Delivering the morning keynote at London International Disputes Week’s (LIDW’s) core conference today (4 June), Carr underlined the need for London to “combine different forms of dispute resolution more effectively” if it is to maintain its world-leading position as a disputes centre.
Carr cited the example of the London Commercial Court Users Group, which she said had “helped ensure the Commercial Court is a globally leading dispute resolution centre”.
She added: “Might we learn from this approach?
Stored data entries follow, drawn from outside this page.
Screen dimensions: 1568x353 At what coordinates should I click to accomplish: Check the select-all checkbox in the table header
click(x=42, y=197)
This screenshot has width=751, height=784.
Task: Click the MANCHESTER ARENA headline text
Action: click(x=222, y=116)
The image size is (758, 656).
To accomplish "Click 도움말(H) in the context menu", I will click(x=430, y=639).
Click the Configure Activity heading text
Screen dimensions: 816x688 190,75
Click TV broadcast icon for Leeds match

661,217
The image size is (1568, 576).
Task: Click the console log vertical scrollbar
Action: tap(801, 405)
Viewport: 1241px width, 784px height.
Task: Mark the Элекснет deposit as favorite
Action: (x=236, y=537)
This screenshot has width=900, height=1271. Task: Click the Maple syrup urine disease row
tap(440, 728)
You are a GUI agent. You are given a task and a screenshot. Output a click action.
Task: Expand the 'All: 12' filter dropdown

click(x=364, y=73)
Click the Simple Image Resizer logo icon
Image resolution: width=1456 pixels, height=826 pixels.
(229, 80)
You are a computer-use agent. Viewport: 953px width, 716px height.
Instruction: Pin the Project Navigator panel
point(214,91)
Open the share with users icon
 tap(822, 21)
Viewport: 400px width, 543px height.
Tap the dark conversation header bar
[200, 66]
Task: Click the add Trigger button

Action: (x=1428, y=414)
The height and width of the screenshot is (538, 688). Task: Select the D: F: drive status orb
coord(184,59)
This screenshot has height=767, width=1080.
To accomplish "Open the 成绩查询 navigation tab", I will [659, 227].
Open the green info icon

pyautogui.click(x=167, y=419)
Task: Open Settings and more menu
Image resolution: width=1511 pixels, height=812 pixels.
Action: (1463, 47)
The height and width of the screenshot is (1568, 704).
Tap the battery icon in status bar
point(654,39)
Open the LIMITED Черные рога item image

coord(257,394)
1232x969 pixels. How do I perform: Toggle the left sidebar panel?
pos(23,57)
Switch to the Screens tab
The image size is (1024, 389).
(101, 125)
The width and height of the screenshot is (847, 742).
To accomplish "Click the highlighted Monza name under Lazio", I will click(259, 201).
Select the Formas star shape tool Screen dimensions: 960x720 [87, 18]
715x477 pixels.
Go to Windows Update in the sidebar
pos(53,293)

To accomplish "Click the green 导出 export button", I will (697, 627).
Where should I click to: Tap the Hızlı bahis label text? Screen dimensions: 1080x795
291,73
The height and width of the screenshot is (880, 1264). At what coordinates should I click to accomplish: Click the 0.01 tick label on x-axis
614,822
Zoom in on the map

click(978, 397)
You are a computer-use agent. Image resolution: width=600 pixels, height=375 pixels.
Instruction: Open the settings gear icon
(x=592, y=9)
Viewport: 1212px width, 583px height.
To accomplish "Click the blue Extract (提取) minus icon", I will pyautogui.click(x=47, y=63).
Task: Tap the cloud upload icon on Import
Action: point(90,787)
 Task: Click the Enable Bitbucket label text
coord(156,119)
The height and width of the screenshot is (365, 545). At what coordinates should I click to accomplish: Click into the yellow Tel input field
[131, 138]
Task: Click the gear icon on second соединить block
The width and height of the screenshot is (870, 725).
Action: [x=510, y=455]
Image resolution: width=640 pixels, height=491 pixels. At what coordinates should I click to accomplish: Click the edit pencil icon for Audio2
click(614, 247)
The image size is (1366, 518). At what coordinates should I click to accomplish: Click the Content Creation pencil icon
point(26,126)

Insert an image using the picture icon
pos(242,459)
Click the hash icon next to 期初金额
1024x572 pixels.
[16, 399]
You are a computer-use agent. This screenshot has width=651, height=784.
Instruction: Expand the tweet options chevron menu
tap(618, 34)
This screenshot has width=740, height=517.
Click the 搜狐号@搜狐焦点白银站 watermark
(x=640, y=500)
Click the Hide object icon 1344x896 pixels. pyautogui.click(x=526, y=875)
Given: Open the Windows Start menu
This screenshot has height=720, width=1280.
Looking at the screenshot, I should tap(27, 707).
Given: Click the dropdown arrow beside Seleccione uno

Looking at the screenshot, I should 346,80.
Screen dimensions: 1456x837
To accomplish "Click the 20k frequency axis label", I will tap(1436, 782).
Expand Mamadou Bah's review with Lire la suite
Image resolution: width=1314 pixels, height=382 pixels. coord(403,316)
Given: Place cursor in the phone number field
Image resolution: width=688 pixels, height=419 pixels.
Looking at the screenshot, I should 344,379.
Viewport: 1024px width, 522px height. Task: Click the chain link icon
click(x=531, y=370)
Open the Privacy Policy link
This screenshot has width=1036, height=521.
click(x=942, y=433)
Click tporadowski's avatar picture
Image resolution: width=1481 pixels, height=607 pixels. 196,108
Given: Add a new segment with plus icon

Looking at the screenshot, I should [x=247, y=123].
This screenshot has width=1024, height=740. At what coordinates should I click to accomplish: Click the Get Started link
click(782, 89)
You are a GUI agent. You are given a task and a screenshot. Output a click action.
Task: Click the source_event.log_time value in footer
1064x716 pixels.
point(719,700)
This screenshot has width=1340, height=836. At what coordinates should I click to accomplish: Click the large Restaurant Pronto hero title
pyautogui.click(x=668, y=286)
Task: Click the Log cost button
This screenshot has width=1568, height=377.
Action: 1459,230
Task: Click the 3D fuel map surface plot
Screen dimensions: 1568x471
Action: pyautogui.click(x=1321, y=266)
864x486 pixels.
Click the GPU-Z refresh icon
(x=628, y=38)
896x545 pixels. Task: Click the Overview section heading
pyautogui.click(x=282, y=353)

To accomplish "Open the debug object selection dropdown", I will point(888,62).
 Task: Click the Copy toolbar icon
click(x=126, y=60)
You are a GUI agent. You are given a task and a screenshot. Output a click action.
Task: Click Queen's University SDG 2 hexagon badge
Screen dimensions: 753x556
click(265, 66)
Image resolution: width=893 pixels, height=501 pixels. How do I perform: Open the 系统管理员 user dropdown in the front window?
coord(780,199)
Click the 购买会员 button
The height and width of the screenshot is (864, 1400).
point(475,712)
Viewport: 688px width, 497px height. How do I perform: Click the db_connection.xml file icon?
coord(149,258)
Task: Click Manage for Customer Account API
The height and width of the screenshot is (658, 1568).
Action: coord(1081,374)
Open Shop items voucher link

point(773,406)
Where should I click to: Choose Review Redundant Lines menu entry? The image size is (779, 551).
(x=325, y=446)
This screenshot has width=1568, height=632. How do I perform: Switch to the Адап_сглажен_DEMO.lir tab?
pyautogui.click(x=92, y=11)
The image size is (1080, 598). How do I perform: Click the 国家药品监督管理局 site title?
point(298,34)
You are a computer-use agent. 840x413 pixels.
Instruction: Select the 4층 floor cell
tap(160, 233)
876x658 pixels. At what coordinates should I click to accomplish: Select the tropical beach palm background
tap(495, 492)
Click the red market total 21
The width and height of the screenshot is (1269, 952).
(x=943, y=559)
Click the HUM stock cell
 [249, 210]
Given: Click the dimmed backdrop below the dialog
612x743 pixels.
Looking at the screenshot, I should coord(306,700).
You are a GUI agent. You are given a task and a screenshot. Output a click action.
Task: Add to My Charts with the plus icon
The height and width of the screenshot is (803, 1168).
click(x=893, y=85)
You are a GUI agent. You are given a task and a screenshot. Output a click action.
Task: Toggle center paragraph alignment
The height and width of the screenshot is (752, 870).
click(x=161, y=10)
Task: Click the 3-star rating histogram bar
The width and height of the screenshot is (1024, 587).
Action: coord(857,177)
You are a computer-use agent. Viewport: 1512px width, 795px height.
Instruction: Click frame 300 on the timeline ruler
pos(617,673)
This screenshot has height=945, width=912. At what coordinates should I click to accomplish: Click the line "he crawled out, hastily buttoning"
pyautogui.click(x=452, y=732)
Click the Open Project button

Could one way in which London looks to continue to develop better practice, to offer itself as a world-leading centre for dispute resolution, be for the three main forms of dispute resolution – mediation, arbitration and litigation – to come together and consider how they can best complement each other and learn from each other?
“A London Dispute Resolution Committee, perhaps… If we unite in this way, are we not likely to be better placed to thrive in the face of global challenges and to take advantage of future opportunities?"
Carr told delegates at the Queen Elizabeth II Centre that London had a “wealth of expertise” in what she identified as “the perfect triumvirate” of dispute resolution.
She said it was “world leading” in the field of mediation and highlighted its “longstanding expertise” as a top arbitration centre, aided by the Arbitration Act 1996, which she described as “a landmark piece of legislation which helped to propel London to its position as the foremost destination for international arbitration today”.
Carr said “cross-fertilisation” between the three forms of dispute resolution would “inevitably become more important” following last November’s landmark Court of Appeal decision in Churchill v Merthyr Tydfil County Borough Council, which confirmed the power of the courts to mandate the use of ADR by parties to litigation.
“Judges are increasingly likely to be called upon – further to the requirement to manage cases to further the CPR’s overriding objective – to consider whether to mandate the use of ADR. And not just to consider the question of whether to do so, but also the broader question of which form of dispute resolution to mandate.”
She suggested a document similar to the US Federal Guide to Judicial Management of ADR may be necessary, given the many forms of ADR on offer, and asked “whether we need to consider judicial training, as well as broader training in the legal profession, to familiarise use all with the manifold varieties of dispute resolution process”.
With more than 6,000 registrations and participation from nearly 100 different jurisdictions, LIDW24 has recorded double the international delegate representation compared to last year, while delegates from nearly 60 countries will attend the conference.
The conference, which ends on 7 June, also features a keynote addresses from Meg Kinnear, the outgoing secretary-general of the International Centre for Settlement of Investment Disputes (ICSID).
The Global Legal Post is a media sponsor for LIDW.